- Directions for this task -
Each line of the listing that includes "agent" should be reported.

- Exercise material -
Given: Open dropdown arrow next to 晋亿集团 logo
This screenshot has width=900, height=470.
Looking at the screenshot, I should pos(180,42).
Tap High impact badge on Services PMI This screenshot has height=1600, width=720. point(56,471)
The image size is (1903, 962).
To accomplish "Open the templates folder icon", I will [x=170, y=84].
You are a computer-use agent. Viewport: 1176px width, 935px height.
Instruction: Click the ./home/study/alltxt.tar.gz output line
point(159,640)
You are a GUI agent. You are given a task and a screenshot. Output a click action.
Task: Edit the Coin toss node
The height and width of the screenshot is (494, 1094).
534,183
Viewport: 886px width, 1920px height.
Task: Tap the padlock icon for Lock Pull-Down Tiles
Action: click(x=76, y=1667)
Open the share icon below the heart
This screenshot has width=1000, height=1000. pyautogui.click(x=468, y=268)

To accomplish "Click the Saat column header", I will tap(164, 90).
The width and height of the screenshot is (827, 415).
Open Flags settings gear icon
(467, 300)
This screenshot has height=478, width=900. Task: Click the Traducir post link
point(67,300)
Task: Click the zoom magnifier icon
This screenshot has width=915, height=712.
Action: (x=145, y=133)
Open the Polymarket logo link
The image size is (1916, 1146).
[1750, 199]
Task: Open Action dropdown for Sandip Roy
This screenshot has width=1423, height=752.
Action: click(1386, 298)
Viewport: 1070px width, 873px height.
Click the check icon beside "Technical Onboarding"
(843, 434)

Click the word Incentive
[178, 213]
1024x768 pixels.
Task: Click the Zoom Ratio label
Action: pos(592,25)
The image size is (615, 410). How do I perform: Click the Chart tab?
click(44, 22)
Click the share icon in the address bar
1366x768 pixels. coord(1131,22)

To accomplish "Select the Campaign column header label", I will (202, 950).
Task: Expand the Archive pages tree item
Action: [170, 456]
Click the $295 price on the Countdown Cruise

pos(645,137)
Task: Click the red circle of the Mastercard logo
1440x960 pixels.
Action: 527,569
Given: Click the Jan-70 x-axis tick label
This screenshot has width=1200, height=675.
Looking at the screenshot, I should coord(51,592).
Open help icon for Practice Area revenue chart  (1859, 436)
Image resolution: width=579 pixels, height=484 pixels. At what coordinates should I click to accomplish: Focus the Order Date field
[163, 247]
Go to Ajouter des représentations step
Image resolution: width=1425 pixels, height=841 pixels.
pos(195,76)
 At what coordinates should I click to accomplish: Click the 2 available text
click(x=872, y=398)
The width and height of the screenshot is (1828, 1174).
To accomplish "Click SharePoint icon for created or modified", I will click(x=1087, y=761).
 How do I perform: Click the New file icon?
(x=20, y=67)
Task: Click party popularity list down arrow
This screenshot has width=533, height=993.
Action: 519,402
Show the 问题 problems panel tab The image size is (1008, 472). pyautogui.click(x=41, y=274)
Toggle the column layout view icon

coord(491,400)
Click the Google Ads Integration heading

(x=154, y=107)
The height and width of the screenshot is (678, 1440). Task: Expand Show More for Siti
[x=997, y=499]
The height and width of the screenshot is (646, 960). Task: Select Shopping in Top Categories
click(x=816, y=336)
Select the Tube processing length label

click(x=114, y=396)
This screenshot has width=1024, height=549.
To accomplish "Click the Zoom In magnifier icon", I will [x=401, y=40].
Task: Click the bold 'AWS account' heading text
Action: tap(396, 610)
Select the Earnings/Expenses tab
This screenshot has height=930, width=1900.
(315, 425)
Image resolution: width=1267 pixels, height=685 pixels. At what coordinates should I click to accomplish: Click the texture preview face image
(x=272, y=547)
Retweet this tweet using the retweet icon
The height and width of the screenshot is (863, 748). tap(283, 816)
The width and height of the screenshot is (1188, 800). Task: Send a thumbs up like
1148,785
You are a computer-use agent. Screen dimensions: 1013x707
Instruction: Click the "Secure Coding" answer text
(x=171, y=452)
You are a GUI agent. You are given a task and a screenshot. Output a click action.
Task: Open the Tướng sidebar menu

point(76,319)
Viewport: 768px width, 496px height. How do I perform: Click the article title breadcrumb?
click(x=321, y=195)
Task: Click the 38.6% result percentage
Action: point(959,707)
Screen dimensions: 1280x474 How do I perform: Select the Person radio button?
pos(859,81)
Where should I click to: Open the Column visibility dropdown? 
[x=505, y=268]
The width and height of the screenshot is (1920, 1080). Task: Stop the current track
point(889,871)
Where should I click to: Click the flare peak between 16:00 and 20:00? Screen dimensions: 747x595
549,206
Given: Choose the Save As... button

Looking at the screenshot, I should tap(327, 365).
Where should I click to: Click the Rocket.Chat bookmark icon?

- Answer section -
You are a computer-use agent. Viewport: 1176px width, 935px height.
You are a GUI agent. You are given a task and a screenshot. Output a click action.
You are a computer-use agent. Screen dimensions: 1013x707
You are a GUI agent. You are given a task and a screenshot. Output a click action.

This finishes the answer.